Per non fermare il futuro e governarlo non serve una tassa sui robot, ma l’esatto contrario e cioè favorire chi investe in tecnologia, innovazione e formazione, diminuendo le tasse sul lavoro. L’esatto contrario della ricetta di Salvini, che con questa proposta vuole tassare le imprese, penalizzando soprattutto quelle piccole e medie, quelle cioè che grazie agli investimenti tecnologici si avvantaggerebbero di quella tecnologia necessaria per essere competitivi, perché il costo del lavoro per unità di prodotto è tanto più alto quanto è più piccola è l’impresa.
Forse il segretario della Lega non lo sa, ma in questi anni di crisi molti degli accordi sindacali che abbiamo fatto per tenere il lavoro in Italia, o farlo rientrare – reshoring – hanno visto proprio negli investimenti in tecnologia la leva principale per rilanciare il lavoro e l’occupazione.
La risposta quindi non è tassare i robot ma detassare il lavoro riducendo subito il cuneo fiscale che oggi nel nostro paese è superiore di 10 punti rispetto alla media europea.

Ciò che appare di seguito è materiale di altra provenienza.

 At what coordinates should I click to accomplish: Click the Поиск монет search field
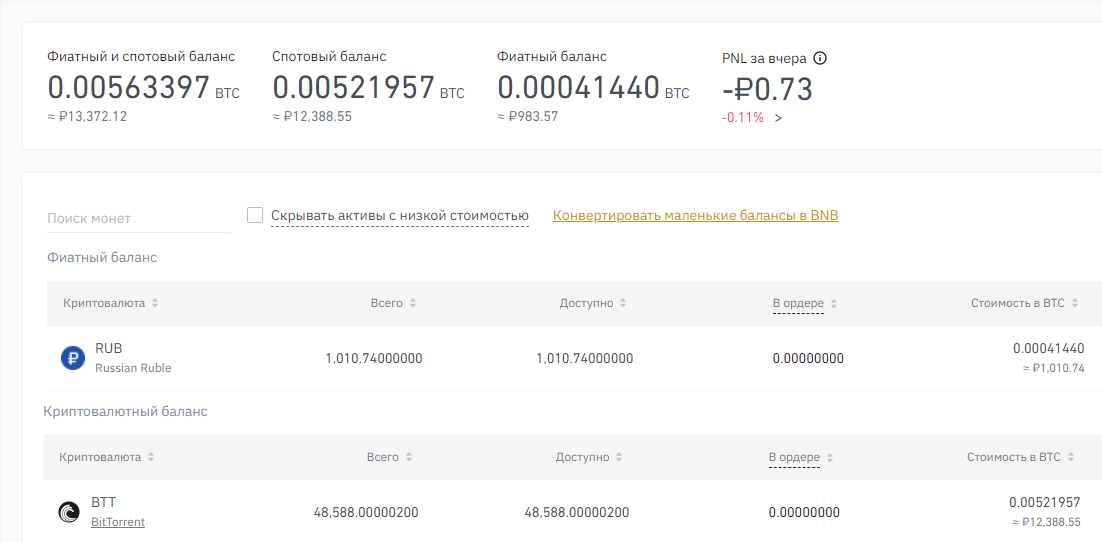138,219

Capisco che visti i dati, lo sgomento che si vada esaurendo il dibattito sul migrante come oggetto di paura, faccia nascere in Salvini la necessità di trovare altri simboli per seminare paura e tesaurizzare l’odio nelle urne. Ma la tecnologia può essere un gran alleato per l’umanizzazione del lavoro e il rientro di molte produzioni delocalizzate.